:: Available records ::
········
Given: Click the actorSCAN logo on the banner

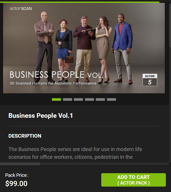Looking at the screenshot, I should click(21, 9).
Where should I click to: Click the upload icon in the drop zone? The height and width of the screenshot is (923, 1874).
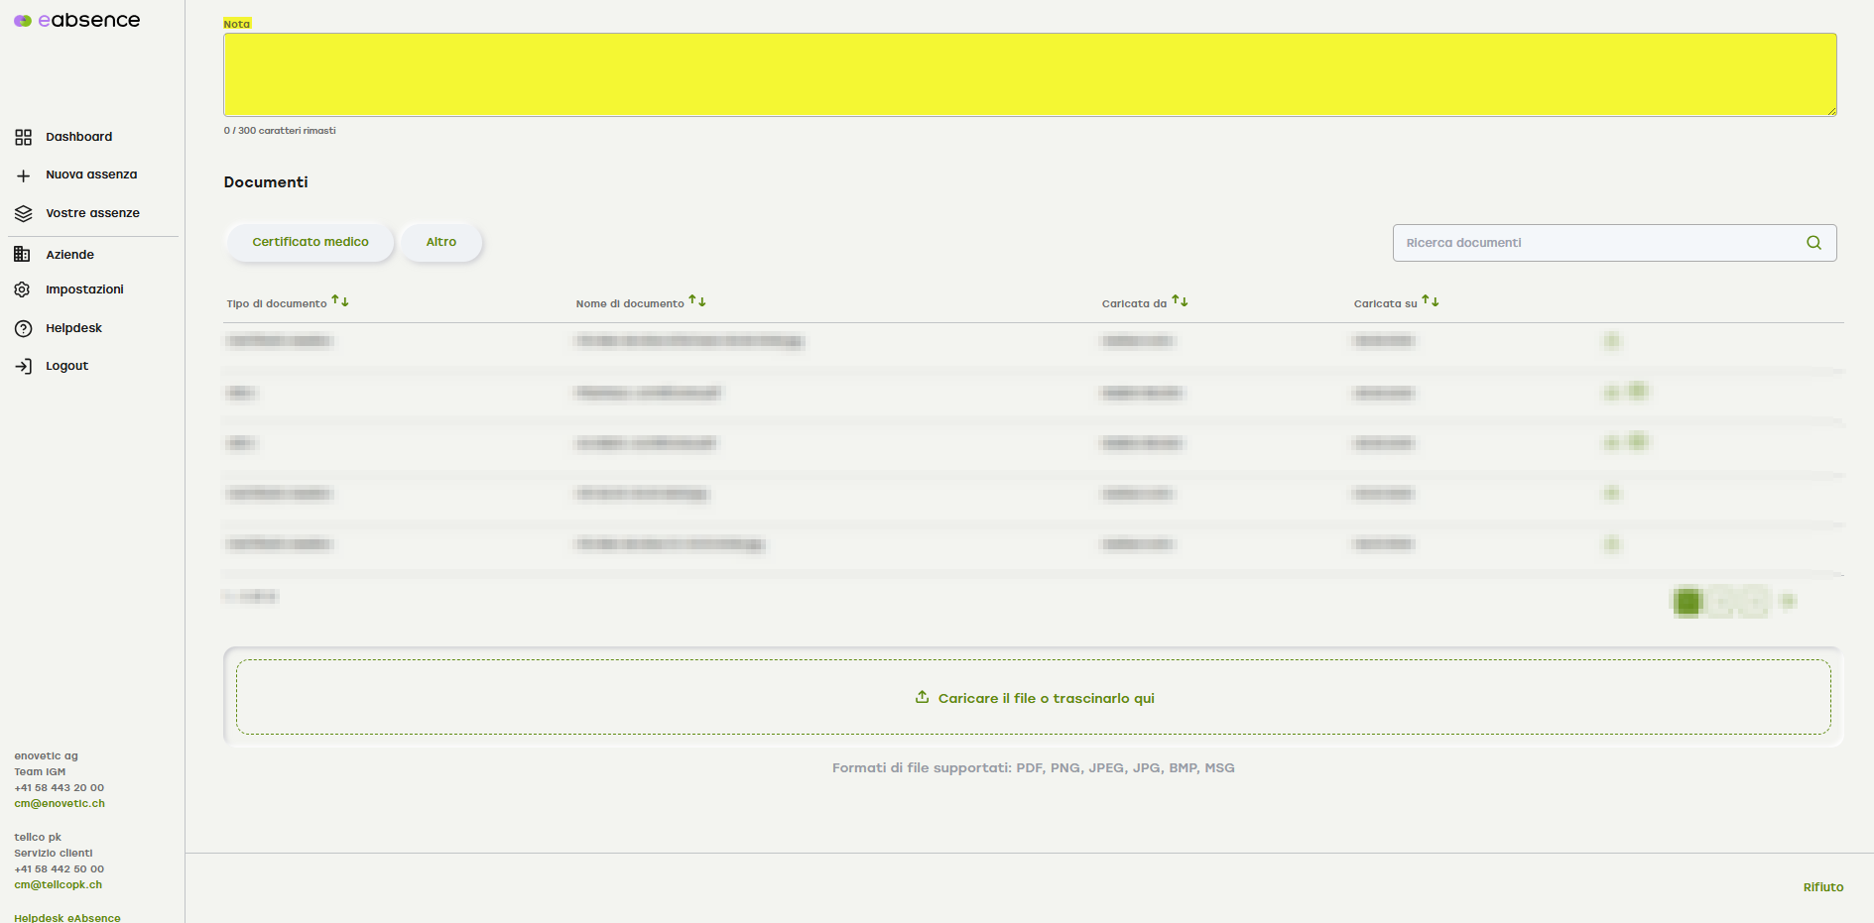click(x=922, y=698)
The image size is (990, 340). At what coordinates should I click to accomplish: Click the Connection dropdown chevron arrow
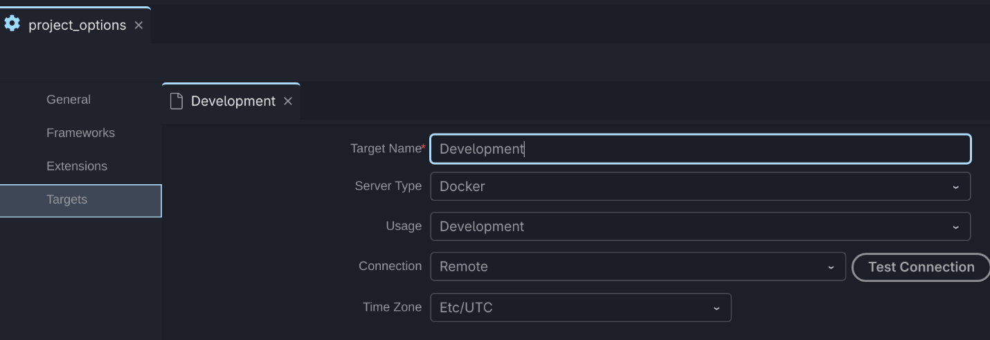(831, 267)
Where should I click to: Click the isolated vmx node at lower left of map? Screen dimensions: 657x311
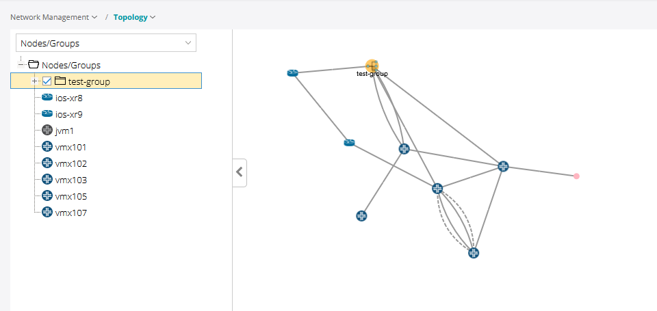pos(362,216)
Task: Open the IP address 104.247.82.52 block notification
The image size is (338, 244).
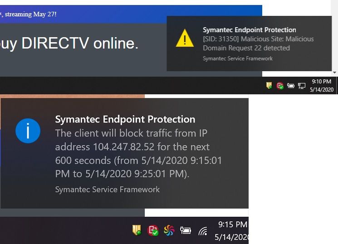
········
:: What this task involves ::
Output nothing but the entries above, exactly, once the pictures are removed.

:: Expected answer ::
Given: Click the actorSCAN logo on the banner

Looking at the screenshot, I should click(21, 9).
Where should I click to: Click the upload icon in the drop zone? The height and width of the screenshot is (923, 1874).
click(x=922, y=698)
The image size is (990, 340). At what coordinates should I click to accomplish: Click the Connection dropdown chevron arrow
(831, 267)
Where should I click to: Click the isolated vmx node at lower left of map? Screen dimensions: 657x311
pos(362,216)
Task: Open the IP address 104.247.82.52 block notification
The image size is (338, 244).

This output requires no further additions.